EXTRAIT ÉTUDIÉ:

L’énonciateur du texte peut donc clairement être identifié comme étant Orelsan. Mais tout le point de vue de la chanson mériterait d’être étudié dans une optique intertextuelle. Retrouve-t-on le même contenu idéologique dans d’autres textes d’Orelsan4 ? Sur l’album d’abord, dont le titre Civilisation est évocateur, mais aussi dans le reste de la discographie du chanteur et dans les productions audiovisuelles dans lesquelles lui et son groupe apparaissent : Montre jamais ça à personne et pourquoi pas, Comment c’est loin

Orelsan, donneur de leçons ? 

En prenant position sur des sujets actuels, clivants, parfois brulants, le texte de L’ odeur de l’essence ne pourrait-il pas amener certaines réactions de rejet en classe ? Orelsan amène-t-il l’auditeur à adopter son point de vue ou à développer son propre point de vue ?

Certes, les paroles sont clairement orientées, mais Orelsan n’impose à aucun moment ses idées à l’auditeur. À Regarde et à Écoute répondent des images issues de l’actualité : immigrés et gilets de sauvetage, glacier qui s’effondre, décharge à ciel ouvert, manifestations des gilets jaunes, petite fille avec une arme en main, violences policières, etc. Les thèmes sont multiples et le spectateur est invité à les observer et par extension, à s’en forger une opinion.

D’autre part, n’y a-t-il pas comme une autodérision dans cette figure d’Orelsan donneur de leçon, lui qui a toujours donné l’image d’un gars qui ne se prend pas au sérieux ? Le passage le plus significatif à cet égard est le suivant : « Putain les moutons veulent juste un leader charismatique. » Au même moment, l’écran géant du clip montre Orelsan avec les yeux blancs, comme vides, ou démoniaques, à côté d’un drapeau imaginaire qui accompagne toute la communication autour de la sortie de ce nouvel album, depuis son annonce jusqu’à sa pochette. Mais quelle est sa signification ? Orelsan apporte une réponse dans une interview :

« J’ai gardé le rouge et le bleu de la France. J’ai rajouté du vert pour la province et pour la nature. A droite, c’est le fond vide de Photoshop où tu peux rajouter ce que tu veux pour que tout le monde se l’approprie. »
En somme, cette bande transparente serait en fait une zone de remplissage où chacun peut rajouter sa propre image et ainsi construire un drapeau à son image. Car si le drapeau dans sa forme originale représente la Civilisation impulsée par Orelsan, en fait, l’album est une invitation à construire, ensemble, une civilisation fondée sur des valeurs communes.5



En se proposant comme « leader charismatique », Orelsan fait preuve d’une autodérision qui caractérise son œuvre depuis les débuts. Cette mise à distance, perceptible même pour un auditeur novice, mérite d’être étudiée dans le texte.

DONNÉES FOURNIES:

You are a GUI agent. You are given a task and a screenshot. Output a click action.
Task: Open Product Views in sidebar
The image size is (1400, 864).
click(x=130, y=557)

CONSIGNE:
Répondez brièvement aux questions suivantes sur l'extrait étudié.
1. Quel est le titre de l'album mentionné ?
2. Quel passage de la chanson est présenté comme le plus significatif de l'autodérision d'Orelsan ?
3. Selon l'interview citée, pour quelles raisons Orelsan a-t-il ajouté du vert au drapeau ?

CORRIGÉ:
1. Civilisation.
2. « Putain les moutons veulent juste un leader charismatique. »
3. Pour la province et pour la nature.